YAP inhibits ER alpha and ER+ breast cancer growth by disrupting a TEAD-ER alpha signaling axis

Hippo signaling restricts tissue growth by inhibiting the transcriptional effector YAP. Here we uncover a role of Hippo signaling and a tumor suppressor function of YAP in estrogen receptor positive (ER+) breast cancer. We find that inhibition of Hippo/MST1/2 or activation of YAP blocks the ER alpha transcriptional program and ER+ breast cancer growth. Mechanistically, the Hippo pathway transcription factor TEAD physically interacts with ER alpha to increase its promoter/enhancer occupancy whereas YAP inhibits ER alpha/TEAD interaction, decreases ER alpha occupancy on its target promoters/enhancers, and promotes ER alpha degradation by the proteasome.

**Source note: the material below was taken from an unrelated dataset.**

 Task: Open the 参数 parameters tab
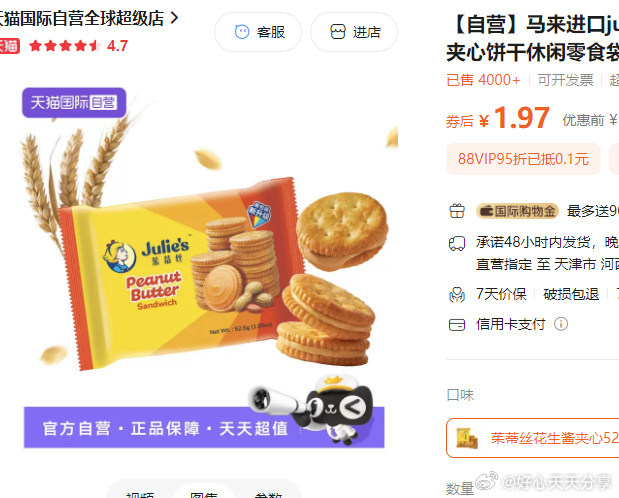pos(268,494)
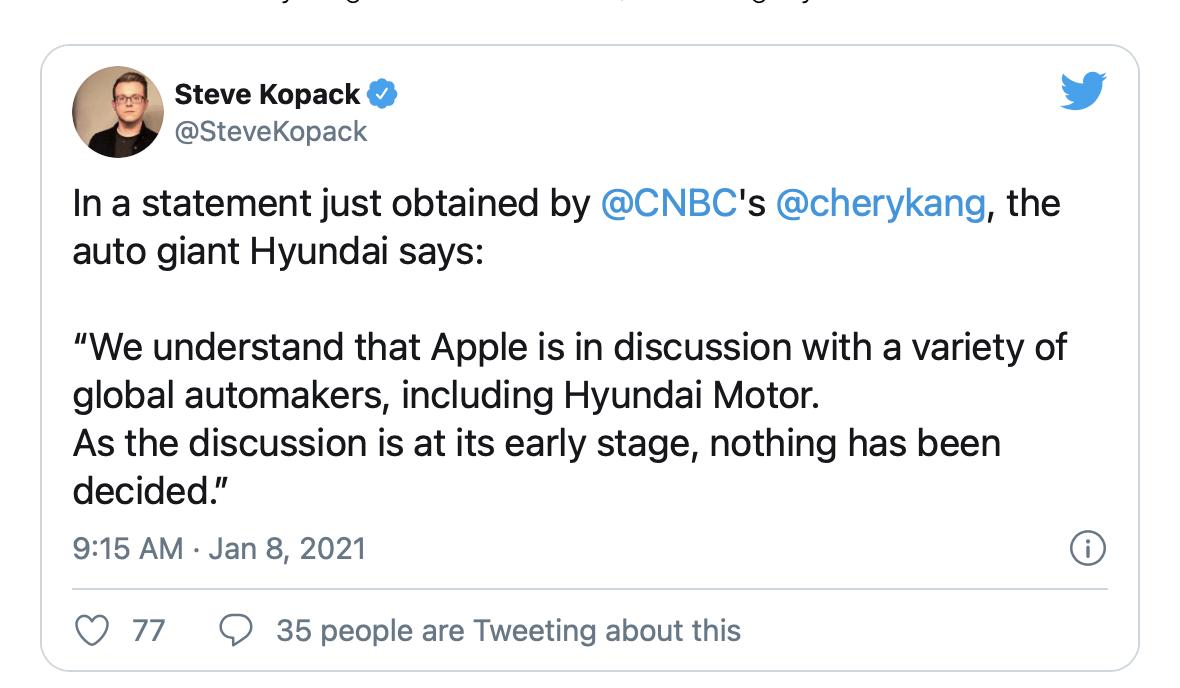Click the reply speech bubble icon
This screenshot has height=688, width=1180.
pos(236,631)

Furthermore, YAP inhibits hormone-independent transcription of ER alpha gene (ESR1). Consistently, high levels of YAP correlate with good prognosis of ER+ breast cancer patients. Finally, we find that pharmacological inhibition of Hippo/MST1/2 impeded tumor growth driven by hormone therapy resistant ER alpha mutants, suggesting that targeting the Hippo-YAP-TEAD signaling axis could be a potential therapeutical strategy to overcome endocrine therapy resistance conferred by ER alpha mutants. Recent studies have reported that oncoprotein YAP can function as tumour suppressor in certain contexts. Here the authors show that inhibition of Hippo signalling or YAP activation blocks ER alpha transcriptional program and ER + breast cancer growth and mechanistically this is through YAP interfering with TEAD-ER alpha signalling axis.